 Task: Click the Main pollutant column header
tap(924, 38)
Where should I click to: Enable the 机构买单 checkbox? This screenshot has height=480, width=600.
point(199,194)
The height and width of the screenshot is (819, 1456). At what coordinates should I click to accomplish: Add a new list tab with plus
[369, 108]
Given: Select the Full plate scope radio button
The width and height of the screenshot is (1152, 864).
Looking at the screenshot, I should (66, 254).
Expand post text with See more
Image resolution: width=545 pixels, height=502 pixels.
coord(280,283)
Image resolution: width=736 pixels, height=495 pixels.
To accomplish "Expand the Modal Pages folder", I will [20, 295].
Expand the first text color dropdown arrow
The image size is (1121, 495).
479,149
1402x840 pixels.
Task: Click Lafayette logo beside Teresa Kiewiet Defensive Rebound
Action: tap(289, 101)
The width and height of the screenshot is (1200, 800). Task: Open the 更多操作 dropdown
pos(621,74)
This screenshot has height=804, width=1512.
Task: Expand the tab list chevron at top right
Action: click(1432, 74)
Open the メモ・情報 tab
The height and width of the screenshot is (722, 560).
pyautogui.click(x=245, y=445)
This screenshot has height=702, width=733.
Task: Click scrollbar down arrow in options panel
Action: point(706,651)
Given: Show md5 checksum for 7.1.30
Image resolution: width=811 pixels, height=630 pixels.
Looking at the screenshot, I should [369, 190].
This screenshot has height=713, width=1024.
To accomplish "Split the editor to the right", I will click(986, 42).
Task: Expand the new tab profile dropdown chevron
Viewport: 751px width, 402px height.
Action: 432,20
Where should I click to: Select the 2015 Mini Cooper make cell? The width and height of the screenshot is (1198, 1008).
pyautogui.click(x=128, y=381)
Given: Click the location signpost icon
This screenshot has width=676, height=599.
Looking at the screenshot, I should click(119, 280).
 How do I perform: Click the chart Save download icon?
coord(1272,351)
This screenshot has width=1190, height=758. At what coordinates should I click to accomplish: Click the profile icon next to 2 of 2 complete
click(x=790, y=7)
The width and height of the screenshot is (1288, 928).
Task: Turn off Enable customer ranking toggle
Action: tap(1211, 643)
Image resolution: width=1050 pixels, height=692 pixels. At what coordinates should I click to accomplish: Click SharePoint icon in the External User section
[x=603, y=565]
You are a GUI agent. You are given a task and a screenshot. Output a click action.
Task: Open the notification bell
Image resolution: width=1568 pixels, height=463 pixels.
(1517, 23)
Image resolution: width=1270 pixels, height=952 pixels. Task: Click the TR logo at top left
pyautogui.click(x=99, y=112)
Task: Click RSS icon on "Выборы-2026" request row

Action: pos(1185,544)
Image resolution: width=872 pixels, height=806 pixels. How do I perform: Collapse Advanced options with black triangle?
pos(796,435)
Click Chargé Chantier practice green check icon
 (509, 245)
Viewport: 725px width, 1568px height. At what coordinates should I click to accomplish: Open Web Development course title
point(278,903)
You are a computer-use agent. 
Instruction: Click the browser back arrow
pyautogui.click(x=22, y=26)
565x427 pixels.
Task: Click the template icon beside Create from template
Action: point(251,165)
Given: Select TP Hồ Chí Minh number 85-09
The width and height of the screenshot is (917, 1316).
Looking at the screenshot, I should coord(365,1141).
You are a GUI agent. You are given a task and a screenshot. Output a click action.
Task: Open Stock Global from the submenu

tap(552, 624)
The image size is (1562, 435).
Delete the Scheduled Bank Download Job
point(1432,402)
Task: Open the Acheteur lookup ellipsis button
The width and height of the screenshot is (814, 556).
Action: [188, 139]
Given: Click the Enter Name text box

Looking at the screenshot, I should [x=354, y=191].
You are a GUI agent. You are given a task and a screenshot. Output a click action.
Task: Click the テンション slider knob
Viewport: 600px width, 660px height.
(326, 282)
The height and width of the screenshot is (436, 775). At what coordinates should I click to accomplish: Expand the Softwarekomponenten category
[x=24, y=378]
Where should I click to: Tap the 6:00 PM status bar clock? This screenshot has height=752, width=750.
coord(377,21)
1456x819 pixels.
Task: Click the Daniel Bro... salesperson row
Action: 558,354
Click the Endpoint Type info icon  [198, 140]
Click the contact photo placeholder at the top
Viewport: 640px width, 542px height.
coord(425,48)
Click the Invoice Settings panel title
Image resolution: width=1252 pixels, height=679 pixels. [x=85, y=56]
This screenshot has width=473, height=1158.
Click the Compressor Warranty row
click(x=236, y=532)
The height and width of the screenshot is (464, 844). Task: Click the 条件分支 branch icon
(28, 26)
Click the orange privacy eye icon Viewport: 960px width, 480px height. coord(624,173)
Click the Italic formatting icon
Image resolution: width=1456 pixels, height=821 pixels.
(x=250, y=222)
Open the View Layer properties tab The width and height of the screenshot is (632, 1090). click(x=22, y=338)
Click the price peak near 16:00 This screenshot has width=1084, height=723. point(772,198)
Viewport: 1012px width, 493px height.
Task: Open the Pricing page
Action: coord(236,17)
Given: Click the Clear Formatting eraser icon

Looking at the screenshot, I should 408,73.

[WHAT YOU NEED TO DO] Rewrite the lines above with every "checkbox" swapped for "check box", keeping everything else the same.

[WRITTEN SOLUTION]
 Task: Click the Main pollutant column header
tap(924, 38)
Where should I click to: Enable the 机构买单 check box? This screenshot has height=480, width=600.
point(199,194)
The height and width of the screenshot is (819, 1456). At what coordinates should I click to accomplish: Add a new list tab with plus
[369, 108]
Given: Select the Full plate scope radio button
The width and height of the screenshot is (1152, 864).
Looking at the screenshot, I should (66, 254).
Expand post text with See more
Image resolution: width=545 pixels, height=502 pixels.
coord(280,283)
Image resolution: width=736 pixels, height=495 pixels.
To accomplish "Expand the Modal Pages folder", I will [20, 295].
Expand the first text color dropdown arrow
The image size is (1121, 495).
479,149
1402x840 pixels.
Task: Click Lafayette logo beside Teresa Kiewiet Defensive Rebound
Action: tap(289, 101)
The width and height of the screenshot is (1200, 800). Task: Open the 更多操作 dropdown
pos(621,74)
This screenshot has height=804, width=1512.
Task: Expand the tab list chevron at top right
Action: click(1432, 74)
Open the メモ・情報 tab
The height and width of the screenshot is (722, 560).
pyautogui.click(x=245, y=445)
This screenshot has height=702, width=733.
Task: Click scrollbar down arrow in options panel
Action: point(706,651)
Given: Show md5 checksum for 7.1.30
Image resolution: width=811 pixels, height=630 pixels.
Looking at the screenshot, I should [369, 190].
This screenshot has height=713, width=1024.
To accomplish "Split the editor to the right", I will click(986, 42).
Task: Expand the new tab profile dropdown chevron
Viewport: 751px width, 402px height.
Action: 432,20
Where should I click to: Select the 2015 Mini Cooper make cell? The width and height of the screenshot is (1198, 1008).
pyautogui.click(x=128, y=381)
Given: Click the location signpost icon
This screenshot has width=676, height=599.
Looking at the screenshot, I should click(119, 280).
 How do I perform: Click the chart Save download icon?
coord(1272,351)
This screenshot has width=1190, height=758. At what coordinates should I click to accomplish: Click the profile icon next to 2 of 2 complete
click(x=790, y=7)
The width and height of the screenshot is (1288, 928).
Task: Turn off Enable customer ranking toggle
Action: tap(1211, 643)
Image resolution: width=1050 pixels, height=692 pixels. At what coordinates should I click to accomplish: Click SharePoint icon in the External User section
[x=603, y=565]
You are a GUI agent. You are given a task and a screenshot. Output a click action.
Task: Open the notification bell
Image resolution: width=1568 pixels, height=463 pixels.
(1517, 23)
Image resolution: width=1270 pixels, height=952 pixels. Task: Click the TR logo at top left
pyautogui.click(x=99, y=112)
Task: Click RSS icon on "Выборы-2026" request row

Action: pos(1185,544)
Image resolution: width=872 pixels, height=806 pixels. How do I perform: Collapse Advanced options with black triangle?
pos(796,435)
Click Chargé Chantier practice green check icon
 (509, 245)
Viewport: 725px width, 1568px height. At what coordinates should I click to accomplish: Open Web Development course title
point(278,903)
You are a computer-use agent. 
Instruction: Click the browser back arrow
pyautogui.click(x=22, y=26)
565x427 pixels.
Task: Click the template icon beside Create from template
Action: point(251,165)
Given: Select TP Hồ Chí Minh number 85-09
The width and height of the screenshot is (917, 1316).
Looking at the screenshot, I should coord(365,1141).
You are a GUI agent. You are given a task and a screenshot. Output a click action.
Task: Open Stock Global from the submenu

tap(552, 624)
The image size is (1562, 435).
Delete the Scheduled Bank Download Job
point(1432,402)
Task: Open the Acheteur lookup ellipsis button
The width and height of the screenshot is (814, 556).
Action: [188, 139]
Given: Click the Enter Name text box

Looking at the screenshot, I should [x=354, y=191].
You are a GUI agent. You are given a task and a screenshot. Output a click action.
Task: Click the テンション slider knob
Viewport: 600px width, 660px height.
(326, 282)
The height and width of the screenshot is (436, 775). At what coordinates should I click to accomplish: Expand the Softwarekomponenten category
[x=24, y=378]
Where should I click to: Tap the 6:00 PM status bar clock? This screenshot has height=752, width=750.
coord(377,21)
1456x819 pixels.
Task: Click the Daniel Bro... salesperson row
Action: 558,354
Click the Endpoint Type info icon  [198, 140]
Click the contact photo placeholder at the top
Viewport: 640px width, 542px height.
coord(425,48)
Click the Invoice Settings panel title
Image resolution: width=1252 pixels, height=679 pixels. [x=85, y=56]
This screenshot has width=473, height=1158.
Click the Compressor Warranty row
click(x=236, y=532)
The height and width of the screenshot is (464, 844). Task: Click the 条件分支 branch icon
(28, 26)
Click the orange privacy eye icon Viewport: 960px width, 480px height. coord(624,173)
Click the Italic formatting icon
Image resolution: width=1456 pixels, height=821 pixels.
(x=250, y=222)
Open the View Layer properties tab The width and height of the screenshot is (632, 1090). click(x=22, y=338)
Click the price peak near 16:00 This screenshot has width=1084, height=723. point(772,198)
Viewport: 1012px width, 493px height.
Task: Open the Pricing page
Action: coord(236,17)
Given: Click the Clear Formatting eraser icon

Looking at the screenshot, I should 408,73.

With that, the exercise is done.